Start of Block

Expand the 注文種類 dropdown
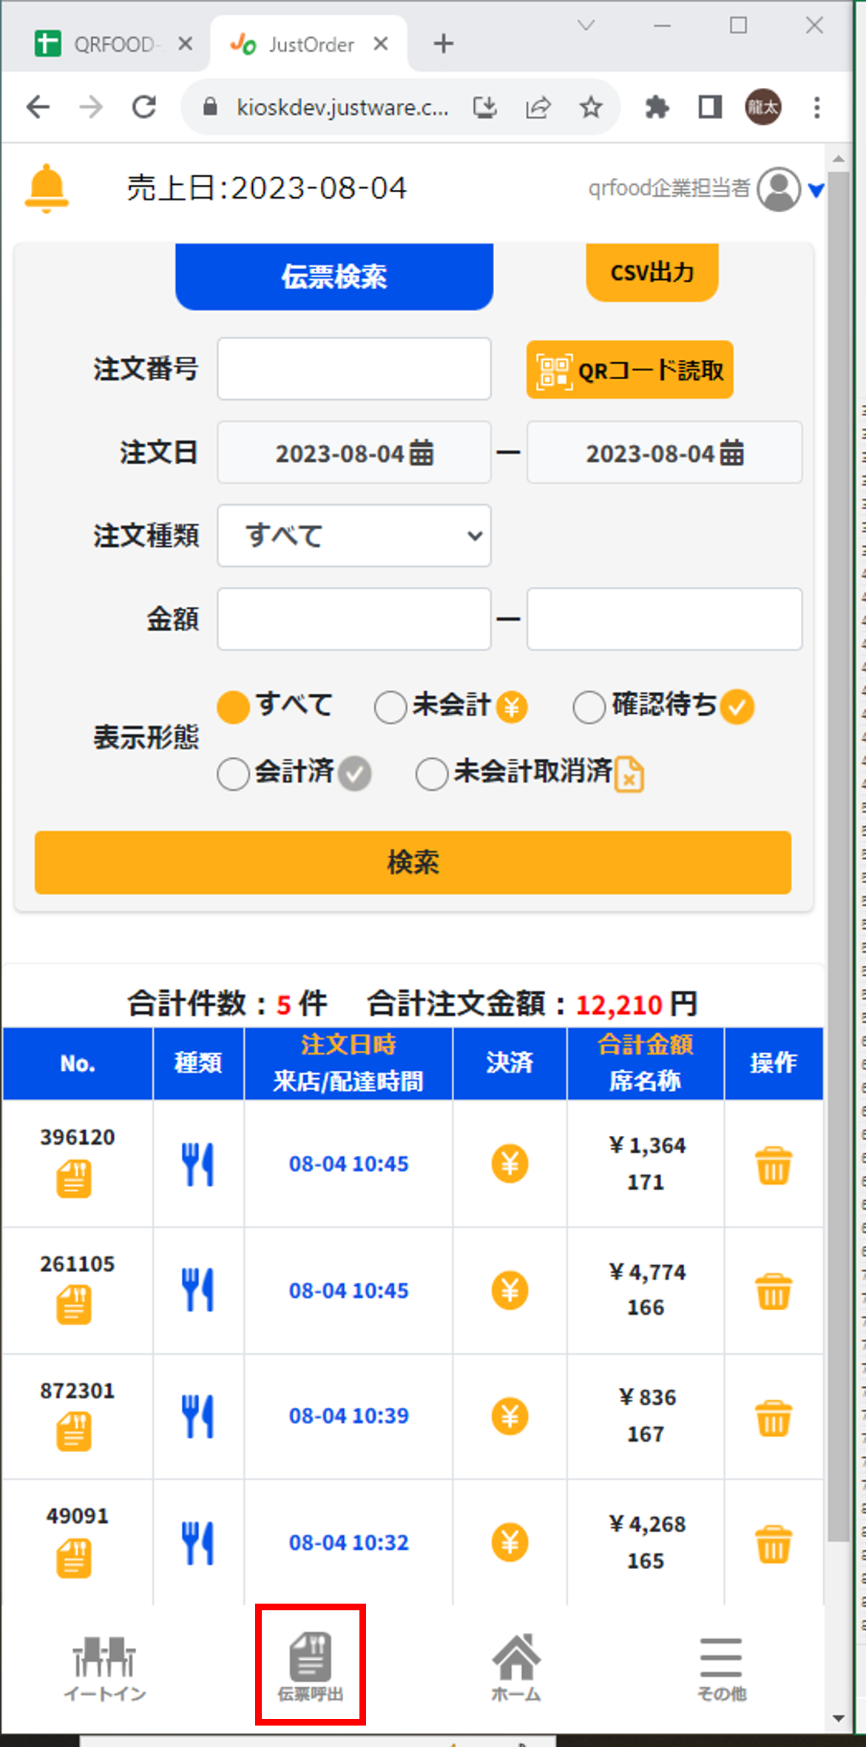[x=354, y=536]
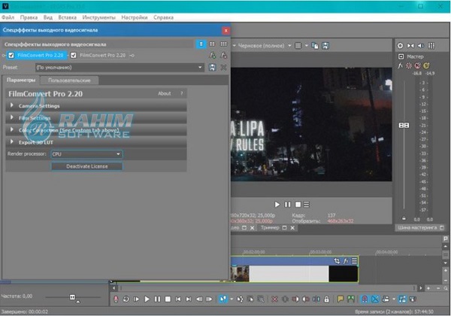
Task: Open the Render processor CPU dropdown
Action: [86, 153]
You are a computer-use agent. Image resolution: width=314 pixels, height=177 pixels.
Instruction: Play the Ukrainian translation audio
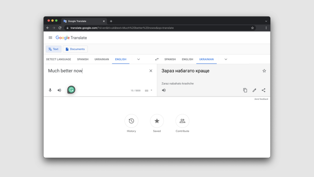coord(164,90)
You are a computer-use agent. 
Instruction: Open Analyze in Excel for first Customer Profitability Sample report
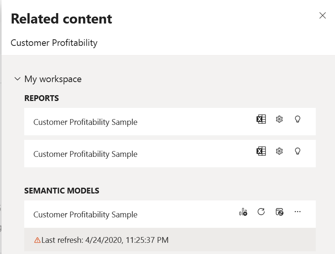261,119
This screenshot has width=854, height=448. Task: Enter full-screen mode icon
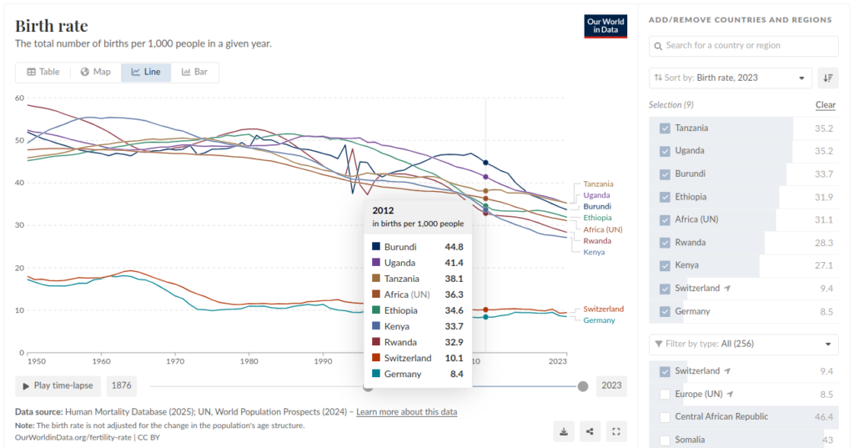pyautogui.click(x=616, y=431)
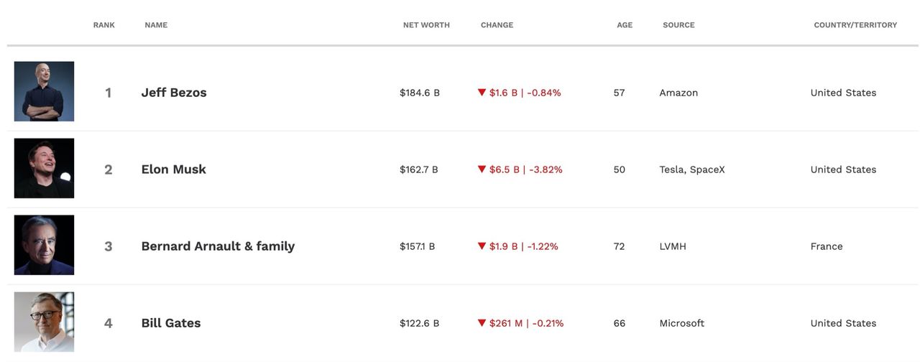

End of Block

Aim of the task
Set down the data above exactly as written. Omit the pictures.

Response to this task
Expand the 注文種類 dropdown
[x=354, y=536]
Task: Open the Render processor CPU dropdown
Action: [86, 153]
You are a computer-use agent. Image resolution: width=314 pixels, height=177 pixels.
Instruction: Play the Ukrainian translation audio
coord(164,90)
You are a computer-use agent. 
Instruction: Open Analyze in Excel for first Customer Profitability Sample report
261,119
This screenshot has width=854, height=448. Task: Enter full-screen mode icon
pyautogui.click(x=616, y=431)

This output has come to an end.